# Choosing low light plants



## lauraleellbp (Feb 3, 2008)

All your choices sound good.

You might want to dose some Excel in your tank to help kick back problem algae, if you haven't already.

Check out the sticky at the top of the forum if you want a list of other plants that might work.

Have you ever put together a list or gathered pictures of some of your favorite aquascapes for inspiration? That might help guide you in plant selection and placement.


----------



## dubvstudent (Jan 10, 2009)

I think what you have is highly appropriate for a low tech setup.

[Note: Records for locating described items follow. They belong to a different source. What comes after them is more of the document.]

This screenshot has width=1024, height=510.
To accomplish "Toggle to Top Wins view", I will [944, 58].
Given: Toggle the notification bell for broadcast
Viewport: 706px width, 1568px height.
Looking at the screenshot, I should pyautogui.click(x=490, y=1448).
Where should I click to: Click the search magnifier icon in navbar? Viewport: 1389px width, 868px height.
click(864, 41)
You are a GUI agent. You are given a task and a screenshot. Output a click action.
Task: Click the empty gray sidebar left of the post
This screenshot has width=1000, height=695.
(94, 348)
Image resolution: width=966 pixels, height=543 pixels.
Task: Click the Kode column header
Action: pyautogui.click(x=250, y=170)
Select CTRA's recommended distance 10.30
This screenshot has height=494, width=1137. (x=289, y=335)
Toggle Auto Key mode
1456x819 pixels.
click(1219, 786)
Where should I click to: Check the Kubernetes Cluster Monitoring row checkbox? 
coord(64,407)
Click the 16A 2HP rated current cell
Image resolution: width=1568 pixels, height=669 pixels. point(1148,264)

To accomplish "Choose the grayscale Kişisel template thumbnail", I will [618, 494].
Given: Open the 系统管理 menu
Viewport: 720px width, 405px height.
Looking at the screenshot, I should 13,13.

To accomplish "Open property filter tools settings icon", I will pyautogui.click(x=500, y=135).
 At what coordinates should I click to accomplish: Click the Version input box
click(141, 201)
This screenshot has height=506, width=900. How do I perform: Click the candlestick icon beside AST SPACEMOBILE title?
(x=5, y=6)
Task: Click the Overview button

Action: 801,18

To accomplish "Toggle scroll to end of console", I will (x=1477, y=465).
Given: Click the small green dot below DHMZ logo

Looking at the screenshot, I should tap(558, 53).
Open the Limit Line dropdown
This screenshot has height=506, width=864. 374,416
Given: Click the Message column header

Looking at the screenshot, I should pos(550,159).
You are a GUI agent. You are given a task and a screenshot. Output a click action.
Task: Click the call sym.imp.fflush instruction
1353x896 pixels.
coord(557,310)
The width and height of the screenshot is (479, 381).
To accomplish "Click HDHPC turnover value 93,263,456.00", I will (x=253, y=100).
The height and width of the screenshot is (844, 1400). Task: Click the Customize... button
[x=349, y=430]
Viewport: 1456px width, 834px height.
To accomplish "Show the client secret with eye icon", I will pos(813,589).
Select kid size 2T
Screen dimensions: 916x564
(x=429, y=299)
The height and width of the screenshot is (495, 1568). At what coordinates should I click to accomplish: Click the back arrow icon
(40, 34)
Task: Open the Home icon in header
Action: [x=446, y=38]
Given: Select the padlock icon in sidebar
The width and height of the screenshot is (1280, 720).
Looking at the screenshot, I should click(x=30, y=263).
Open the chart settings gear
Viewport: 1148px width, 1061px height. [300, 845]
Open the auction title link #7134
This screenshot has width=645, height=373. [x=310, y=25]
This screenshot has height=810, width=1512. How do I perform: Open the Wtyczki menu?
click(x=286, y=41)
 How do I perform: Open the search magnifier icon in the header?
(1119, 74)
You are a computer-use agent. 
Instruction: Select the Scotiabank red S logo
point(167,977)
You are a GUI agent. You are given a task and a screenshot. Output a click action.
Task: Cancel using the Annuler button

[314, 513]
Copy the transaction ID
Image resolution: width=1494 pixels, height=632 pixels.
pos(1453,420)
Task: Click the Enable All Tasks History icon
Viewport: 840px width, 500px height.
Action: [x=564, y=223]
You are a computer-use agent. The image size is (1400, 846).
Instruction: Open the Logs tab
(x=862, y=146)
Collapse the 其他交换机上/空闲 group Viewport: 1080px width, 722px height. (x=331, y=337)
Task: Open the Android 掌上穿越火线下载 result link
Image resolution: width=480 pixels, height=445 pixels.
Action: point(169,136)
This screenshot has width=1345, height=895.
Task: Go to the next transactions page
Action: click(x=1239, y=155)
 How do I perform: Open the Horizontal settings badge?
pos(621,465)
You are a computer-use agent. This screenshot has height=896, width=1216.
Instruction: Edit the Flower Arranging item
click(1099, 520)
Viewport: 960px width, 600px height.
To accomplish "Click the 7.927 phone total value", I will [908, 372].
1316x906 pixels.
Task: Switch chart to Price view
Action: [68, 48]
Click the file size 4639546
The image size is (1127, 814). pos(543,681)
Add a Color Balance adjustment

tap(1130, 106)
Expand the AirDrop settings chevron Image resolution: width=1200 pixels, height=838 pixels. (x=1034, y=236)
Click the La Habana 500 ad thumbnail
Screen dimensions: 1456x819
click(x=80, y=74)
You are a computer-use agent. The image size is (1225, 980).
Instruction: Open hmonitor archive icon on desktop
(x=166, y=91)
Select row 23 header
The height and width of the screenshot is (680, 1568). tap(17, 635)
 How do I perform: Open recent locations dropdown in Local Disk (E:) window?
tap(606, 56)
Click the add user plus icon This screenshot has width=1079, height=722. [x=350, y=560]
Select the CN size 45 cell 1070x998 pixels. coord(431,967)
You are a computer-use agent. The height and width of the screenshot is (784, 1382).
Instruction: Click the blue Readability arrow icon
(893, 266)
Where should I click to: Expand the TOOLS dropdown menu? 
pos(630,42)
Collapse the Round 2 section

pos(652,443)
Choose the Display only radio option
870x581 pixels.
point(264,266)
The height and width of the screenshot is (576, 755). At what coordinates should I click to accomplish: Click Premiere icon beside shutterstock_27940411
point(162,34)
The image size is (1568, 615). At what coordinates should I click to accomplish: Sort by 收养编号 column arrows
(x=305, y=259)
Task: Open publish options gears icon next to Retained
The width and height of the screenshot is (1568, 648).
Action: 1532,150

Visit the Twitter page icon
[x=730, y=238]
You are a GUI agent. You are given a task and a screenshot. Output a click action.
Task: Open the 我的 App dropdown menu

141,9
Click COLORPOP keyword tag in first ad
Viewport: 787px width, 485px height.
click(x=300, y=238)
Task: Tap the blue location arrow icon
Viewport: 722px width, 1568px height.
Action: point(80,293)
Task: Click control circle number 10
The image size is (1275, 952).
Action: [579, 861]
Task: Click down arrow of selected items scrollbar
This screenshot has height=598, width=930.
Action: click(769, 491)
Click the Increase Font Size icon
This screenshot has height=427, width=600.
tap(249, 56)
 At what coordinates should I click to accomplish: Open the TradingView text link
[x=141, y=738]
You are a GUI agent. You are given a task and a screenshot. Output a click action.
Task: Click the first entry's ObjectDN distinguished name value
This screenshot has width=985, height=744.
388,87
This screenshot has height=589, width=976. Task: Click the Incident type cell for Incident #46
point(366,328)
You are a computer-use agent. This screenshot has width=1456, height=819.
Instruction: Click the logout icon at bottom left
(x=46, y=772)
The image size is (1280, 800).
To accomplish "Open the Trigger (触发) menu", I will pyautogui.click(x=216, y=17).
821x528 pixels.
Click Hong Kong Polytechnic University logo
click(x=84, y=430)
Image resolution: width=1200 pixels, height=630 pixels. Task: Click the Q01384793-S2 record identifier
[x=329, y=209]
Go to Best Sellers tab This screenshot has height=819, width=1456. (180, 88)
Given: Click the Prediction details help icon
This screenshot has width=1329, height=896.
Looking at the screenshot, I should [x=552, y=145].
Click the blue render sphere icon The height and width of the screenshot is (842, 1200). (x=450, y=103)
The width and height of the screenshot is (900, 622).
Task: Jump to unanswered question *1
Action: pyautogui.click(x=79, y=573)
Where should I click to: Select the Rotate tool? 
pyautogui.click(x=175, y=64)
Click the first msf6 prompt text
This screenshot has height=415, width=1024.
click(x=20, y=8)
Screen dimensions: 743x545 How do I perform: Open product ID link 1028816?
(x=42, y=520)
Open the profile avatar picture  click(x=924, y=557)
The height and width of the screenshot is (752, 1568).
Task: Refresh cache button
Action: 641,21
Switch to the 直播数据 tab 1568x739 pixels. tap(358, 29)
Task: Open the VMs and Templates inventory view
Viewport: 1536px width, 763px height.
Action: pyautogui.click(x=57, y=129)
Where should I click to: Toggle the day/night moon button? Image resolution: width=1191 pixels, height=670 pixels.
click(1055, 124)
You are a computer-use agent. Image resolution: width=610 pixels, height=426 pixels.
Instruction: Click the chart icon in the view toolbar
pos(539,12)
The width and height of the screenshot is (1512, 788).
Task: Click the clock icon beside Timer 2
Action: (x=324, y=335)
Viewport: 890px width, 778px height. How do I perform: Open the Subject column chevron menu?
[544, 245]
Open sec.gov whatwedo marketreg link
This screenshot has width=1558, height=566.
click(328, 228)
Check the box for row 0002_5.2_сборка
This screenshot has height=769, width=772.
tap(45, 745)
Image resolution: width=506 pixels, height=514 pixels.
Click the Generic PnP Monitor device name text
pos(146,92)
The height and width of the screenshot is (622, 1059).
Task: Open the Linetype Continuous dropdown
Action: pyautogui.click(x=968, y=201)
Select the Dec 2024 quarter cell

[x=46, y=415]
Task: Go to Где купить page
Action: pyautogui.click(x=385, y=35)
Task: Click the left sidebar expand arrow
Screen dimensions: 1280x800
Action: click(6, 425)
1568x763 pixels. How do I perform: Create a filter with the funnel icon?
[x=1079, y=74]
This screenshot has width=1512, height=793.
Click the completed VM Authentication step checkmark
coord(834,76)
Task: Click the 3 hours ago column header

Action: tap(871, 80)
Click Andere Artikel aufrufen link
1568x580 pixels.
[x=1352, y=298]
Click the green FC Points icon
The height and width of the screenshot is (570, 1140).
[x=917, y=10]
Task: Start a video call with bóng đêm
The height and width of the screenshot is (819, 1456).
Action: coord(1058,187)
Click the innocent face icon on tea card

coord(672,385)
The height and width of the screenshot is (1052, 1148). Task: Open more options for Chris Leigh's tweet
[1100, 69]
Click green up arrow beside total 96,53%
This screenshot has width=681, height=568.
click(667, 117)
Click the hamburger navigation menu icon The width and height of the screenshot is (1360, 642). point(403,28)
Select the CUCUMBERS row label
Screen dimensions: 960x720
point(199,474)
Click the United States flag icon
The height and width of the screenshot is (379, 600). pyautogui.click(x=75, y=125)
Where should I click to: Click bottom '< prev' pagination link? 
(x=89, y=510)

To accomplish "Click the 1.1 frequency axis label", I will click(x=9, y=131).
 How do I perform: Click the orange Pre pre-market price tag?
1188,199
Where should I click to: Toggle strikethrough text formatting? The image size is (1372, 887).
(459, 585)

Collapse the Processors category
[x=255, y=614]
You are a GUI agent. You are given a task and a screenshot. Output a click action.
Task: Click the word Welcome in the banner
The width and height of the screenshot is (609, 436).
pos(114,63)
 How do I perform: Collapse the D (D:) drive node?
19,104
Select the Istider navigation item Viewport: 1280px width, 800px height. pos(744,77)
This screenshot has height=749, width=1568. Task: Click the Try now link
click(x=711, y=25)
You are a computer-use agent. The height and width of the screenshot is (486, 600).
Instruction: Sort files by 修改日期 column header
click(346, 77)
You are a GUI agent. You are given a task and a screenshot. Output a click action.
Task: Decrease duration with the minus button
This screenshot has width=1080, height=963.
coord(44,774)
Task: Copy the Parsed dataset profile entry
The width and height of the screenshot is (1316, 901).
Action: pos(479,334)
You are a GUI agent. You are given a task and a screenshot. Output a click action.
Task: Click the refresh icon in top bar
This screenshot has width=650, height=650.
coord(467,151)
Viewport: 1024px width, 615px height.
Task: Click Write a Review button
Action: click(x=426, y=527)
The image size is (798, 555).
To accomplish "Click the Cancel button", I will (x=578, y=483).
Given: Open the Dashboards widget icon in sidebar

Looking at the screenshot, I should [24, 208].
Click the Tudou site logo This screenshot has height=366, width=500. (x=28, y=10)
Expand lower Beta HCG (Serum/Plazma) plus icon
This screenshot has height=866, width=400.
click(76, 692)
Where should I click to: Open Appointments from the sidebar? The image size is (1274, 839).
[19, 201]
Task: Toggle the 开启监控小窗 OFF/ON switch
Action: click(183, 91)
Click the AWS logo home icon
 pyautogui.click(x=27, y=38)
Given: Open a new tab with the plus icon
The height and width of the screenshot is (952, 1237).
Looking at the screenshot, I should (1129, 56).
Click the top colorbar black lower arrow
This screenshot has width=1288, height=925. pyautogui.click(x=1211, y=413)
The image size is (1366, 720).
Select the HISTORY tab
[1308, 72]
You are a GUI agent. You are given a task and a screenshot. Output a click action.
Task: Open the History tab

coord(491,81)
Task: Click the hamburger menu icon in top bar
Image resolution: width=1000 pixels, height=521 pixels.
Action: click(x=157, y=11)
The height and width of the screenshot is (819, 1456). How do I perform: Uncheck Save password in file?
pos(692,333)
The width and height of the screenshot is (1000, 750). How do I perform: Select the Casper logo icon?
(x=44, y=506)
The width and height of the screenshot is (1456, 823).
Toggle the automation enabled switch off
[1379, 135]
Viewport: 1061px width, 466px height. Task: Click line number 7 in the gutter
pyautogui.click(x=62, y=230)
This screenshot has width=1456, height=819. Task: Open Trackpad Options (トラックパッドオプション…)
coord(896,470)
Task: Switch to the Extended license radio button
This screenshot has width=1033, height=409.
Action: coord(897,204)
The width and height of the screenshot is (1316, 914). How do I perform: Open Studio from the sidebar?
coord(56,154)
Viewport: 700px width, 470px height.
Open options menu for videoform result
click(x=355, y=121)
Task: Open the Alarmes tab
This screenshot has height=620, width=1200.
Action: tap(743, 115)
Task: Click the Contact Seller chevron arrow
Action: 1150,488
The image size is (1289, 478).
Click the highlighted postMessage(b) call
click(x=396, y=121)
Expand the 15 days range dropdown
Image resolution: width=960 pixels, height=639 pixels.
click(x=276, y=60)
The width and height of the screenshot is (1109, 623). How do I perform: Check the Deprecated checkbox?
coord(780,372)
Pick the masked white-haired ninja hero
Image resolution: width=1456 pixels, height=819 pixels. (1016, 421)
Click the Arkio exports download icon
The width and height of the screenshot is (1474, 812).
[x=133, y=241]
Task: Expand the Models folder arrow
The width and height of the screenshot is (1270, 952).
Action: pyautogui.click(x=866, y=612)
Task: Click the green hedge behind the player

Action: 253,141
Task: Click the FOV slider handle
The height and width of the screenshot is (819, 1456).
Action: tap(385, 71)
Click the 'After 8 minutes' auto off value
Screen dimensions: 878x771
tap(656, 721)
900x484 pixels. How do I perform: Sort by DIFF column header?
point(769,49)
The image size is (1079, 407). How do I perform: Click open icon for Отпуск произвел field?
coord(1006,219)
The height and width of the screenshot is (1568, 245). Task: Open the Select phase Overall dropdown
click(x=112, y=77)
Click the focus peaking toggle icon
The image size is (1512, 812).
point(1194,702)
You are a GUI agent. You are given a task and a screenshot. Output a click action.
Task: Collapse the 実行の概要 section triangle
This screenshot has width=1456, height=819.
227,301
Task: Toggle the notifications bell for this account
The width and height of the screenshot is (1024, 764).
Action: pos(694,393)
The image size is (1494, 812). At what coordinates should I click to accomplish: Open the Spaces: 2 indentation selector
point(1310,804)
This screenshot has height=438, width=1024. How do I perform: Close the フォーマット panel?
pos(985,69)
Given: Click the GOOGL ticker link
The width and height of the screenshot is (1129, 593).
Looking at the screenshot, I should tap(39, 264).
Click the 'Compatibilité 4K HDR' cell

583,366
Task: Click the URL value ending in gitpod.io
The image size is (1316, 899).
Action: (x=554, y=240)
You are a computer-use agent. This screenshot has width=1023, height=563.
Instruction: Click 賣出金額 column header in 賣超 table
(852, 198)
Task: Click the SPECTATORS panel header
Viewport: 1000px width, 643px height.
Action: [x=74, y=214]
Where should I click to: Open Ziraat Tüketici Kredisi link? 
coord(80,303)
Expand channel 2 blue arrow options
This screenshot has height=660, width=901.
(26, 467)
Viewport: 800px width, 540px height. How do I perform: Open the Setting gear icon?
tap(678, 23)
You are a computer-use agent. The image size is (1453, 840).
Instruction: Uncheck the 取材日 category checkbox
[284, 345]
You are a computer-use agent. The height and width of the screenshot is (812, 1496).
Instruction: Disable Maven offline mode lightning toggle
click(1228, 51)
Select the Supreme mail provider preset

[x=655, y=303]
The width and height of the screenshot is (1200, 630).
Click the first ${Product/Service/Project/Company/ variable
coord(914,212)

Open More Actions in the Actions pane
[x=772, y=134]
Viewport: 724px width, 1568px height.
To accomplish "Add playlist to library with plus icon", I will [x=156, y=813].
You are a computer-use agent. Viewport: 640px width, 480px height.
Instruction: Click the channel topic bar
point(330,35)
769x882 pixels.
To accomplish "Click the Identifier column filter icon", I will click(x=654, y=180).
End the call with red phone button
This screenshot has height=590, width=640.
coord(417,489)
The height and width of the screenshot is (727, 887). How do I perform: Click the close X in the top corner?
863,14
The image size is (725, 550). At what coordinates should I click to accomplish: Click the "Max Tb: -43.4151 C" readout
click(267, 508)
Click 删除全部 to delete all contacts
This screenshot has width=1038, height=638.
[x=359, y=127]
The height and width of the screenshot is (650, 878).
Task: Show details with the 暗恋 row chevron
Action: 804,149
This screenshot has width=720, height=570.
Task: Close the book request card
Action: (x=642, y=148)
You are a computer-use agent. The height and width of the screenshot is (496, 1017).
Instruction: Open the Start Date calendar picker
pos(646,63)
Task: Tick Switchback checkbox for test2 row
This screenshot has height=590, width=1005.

The key to low light/low tech tanks is patience. If you wait long enough the plants you have chosen will fill in nicely. (especially that rotala, even in low light, IME, it will grow quickly).


----------



## llamas (Jul 5, 2010)

lauraleellbp said:


> All your choices sound good.
> 
> You might want to dose some Excel in your tank to help kick back problem algae, if you haven't already.
> 
> ...


Thank you for the reply. 

I have seen some tanks that look great. Its a little harder to find a low tech one. I have a huge bottle of excel, so I will start to use that. Would you recommend the regular dose?

I'll also check out that thread that you mentioned.


----------



## lauraleellbp (Feb 3, 2008)

All of the tanks in this thread are low tech, maybe some of these will inspire you: http://www.plantedtank.net/forums/low-tech-forum/99729-low-tech-tank-show-tell.html :thumbsup:

On the bottle of Excel it gives you an "initial dose." I use that dosage for a day or two in a row when I'm trying to kill algae.


----------



## llamas (Jul 5, 2010)

Here is a picture of the tank... It's kind of depressing :icon_neut


----------



## llamas (Jul 5, 2010)

lauraleellbp said:


> All of the tanks in this thread are low tech, maybe some of these will inspire you: http://www.plantedtank.net/forums/low-tech-forum/99729-low-tech-tank-show-tell.html :thumbsup:
> 
> On the bottle of Excel it gives you an "initial dose." I use that dosage for a day or two in a row when I'm trying to kill algae.


I will check that thread out as well! Thanks


----------



## lauraleellbp (Feb 3, 2008)

Why is it depressing? I think it's very nice!

I would suggest thinking about your tank as having a background (for tall plants, like your swords), a midground (for "medium" sized plants, like crypts and java fern), and a foreground (for small plants like your Anubias nana 'petite' and carpeting plants).

Also, you want your hardscape (driftwood) to have a focal point. www.aquatic-eden.com is one of my favorite sites for explanations on different aquascaping techniques.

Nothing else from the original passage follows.